Les «petits empereurs», comme on appelle les enfants uniques chinois, deviennent de plus en plus... des rois dodus. Une récente étude a mis au jour un phénomène inquiétant: le nombre d'obèses de moins de 7 ans a crû de 156% en 10 ans. Et leurs parents ne prêchent pas par l'exemple, a constaté notre envoyé spécial en Chine.

Comme bien des grands-papas chinois, Luo Hushu a de la difficulté à dire non à son petit-fils de 5 ans. Ainsi, après les repas, quand le petit Wen Quand demande à aller prendre une boisson gazeuse chez McDonald's, grand-papa flanche. «On habite très près d'ici», donne-t-il comme explication.

Le petit Quan n'est pas gros. Pas obèse, en tout cas. Mais ses goûts alimentaires sont ceux d'une génération qui, elle, le devient de plus en plus.

À la clinique Mei Kang Li, dans le nord de Pékin, la directrice, Ma Hui, reçoit beaucoup de femmes qui veulent perdre du poids. Il y a quelques hommes aussi, «parce que leur femme leur dit de venir».

Et, phénomène nouveau, il y a maintenant des enfants de 11 et 12 ans parmi ses patients. «À partir de cet âge, ils commencent à reconnaître ce qui est joli. Et quand on est gros, on ne l'est pas», dit-elle.

Selon une étude récente, sa clientèle de jeunes - encore peu importante - risque d'exploser. Près de 20% des enfants de moins de 7 ans dans les villes chinoises sont en surpoids et plus de 7% sont obèses, estime la Cellule nationale sur l'obésité infantile, qui a présenté son étude le mois dernier, à Genève, en marge de l'assemblée annuelle de l'Organisation mondiale de la santé.

«Ce sont des chiffres plus élevés que dans les pays européens, alors que le produit intérieur brut de la Chine est bien plus bas, avait alors souligné le directeur de l'étude, Ding Zongyi.
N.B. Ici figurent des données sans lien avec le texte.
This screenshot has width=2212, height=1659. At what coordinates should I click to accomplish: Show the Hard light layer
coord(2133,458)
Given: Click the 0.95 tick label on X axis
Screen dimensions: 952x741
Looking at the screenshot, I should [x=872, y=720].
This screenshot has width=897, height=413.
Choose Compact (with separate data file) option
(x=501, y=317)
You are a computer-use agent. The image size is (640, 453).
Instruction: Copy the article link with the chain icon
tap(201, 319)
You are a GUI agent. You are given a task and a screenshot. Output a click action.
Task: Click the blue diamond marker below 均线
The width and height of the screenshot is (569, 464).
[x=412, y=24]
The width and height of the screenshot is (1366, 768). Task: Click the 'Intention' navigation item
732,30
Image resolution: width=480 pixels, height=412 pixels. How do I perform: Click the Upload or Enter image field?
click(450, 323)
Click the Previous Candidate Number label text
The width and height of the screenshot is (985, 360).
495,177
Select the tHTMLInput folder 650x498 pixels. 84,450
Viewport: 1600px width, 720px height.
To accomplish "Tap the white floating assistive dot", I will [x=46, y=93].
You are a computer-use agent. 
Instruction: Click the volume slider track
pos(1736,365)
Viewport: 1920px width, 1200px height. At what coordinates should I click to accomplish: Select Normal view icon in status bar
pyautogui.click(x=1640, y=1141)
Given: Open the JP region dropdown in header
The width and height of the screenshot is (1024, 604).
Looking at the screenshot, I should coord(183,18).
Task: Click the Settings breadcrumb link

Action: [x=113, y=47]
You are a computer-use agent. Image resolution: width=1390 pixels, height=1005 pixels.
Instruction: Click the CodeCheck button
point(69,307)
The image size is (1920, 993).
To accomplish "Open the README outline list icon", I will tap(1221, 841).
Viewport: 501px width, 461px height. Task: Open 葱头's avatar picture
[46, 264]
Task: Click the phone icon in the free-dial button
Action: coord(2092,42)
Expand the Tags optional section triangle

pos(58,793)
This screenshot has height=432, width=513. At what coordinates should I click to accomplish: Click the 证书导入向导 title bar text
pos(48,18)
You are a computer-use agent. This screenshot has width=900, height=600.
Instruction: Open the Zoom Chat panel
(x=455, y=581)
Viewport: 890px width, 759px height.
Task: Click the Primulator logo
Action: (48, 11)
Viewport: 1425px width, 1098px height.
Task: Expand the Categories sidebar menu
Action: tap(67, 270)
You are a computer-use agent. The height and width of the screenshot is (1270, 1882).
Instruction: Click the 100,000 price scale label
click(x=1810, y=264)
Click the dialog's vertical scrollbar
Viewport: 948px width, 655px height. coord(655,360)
Seuls les États-Unis ont des taux supérieurs.»

Big Mac et poulet frit

Selon ce rapport, le nombre de jeunes obèses a crû de 156% dans 11 grandes villes chinoises entre 1996 et 2006. Ceux en surpoids sont 52% plus nombreux. «C'est lié à une augmentation du niveau de vie et à une plus grande présence des McDonald's et Poulet frit Kentucky», explique Mme Ma.

Au-delà de la présence accrue de la restauration rapide, c'est tout le régime alimentaire des Chinois - surtout dans les villes - qui se transforme. Entre 1982 et 2002, la consommation de viande, de poisson, d'oeufs et de produits laitiers a plus que doublé. L'huile à cuisson a suivi la même tendance, alors que les portions de légumes ont diminué.

Ces données du Bureau national de la statistique valent pour l'ensemble de la Chine. Les campagnes étant encore beaucoup plus pauvres, on peut présumer que les données concernant les nouveaux riches des villes sont encore plus impressionnantes, voire plus inquiétantes.

Le fait de manger davantage a aussi eu un bon côté: les centimètres ne s'additionnent pas seulement au tour de taille, mais aussi en hauteur. La taille des Chinois de 3 à 18 ans a augmenté de 3,3 cm entre 1992 et 2002.

Aux préadolescents enrobés, Mme Ma prescrit des massages, une meilleure nutrition et offre quelques conseils psychologiques. Et elle a ce message aux parents: «L'enfant n'a pas d'argent, ce sont ses parents qui lui en donnent. C'est ce qui lui permet d'acheter des aliments malsains.»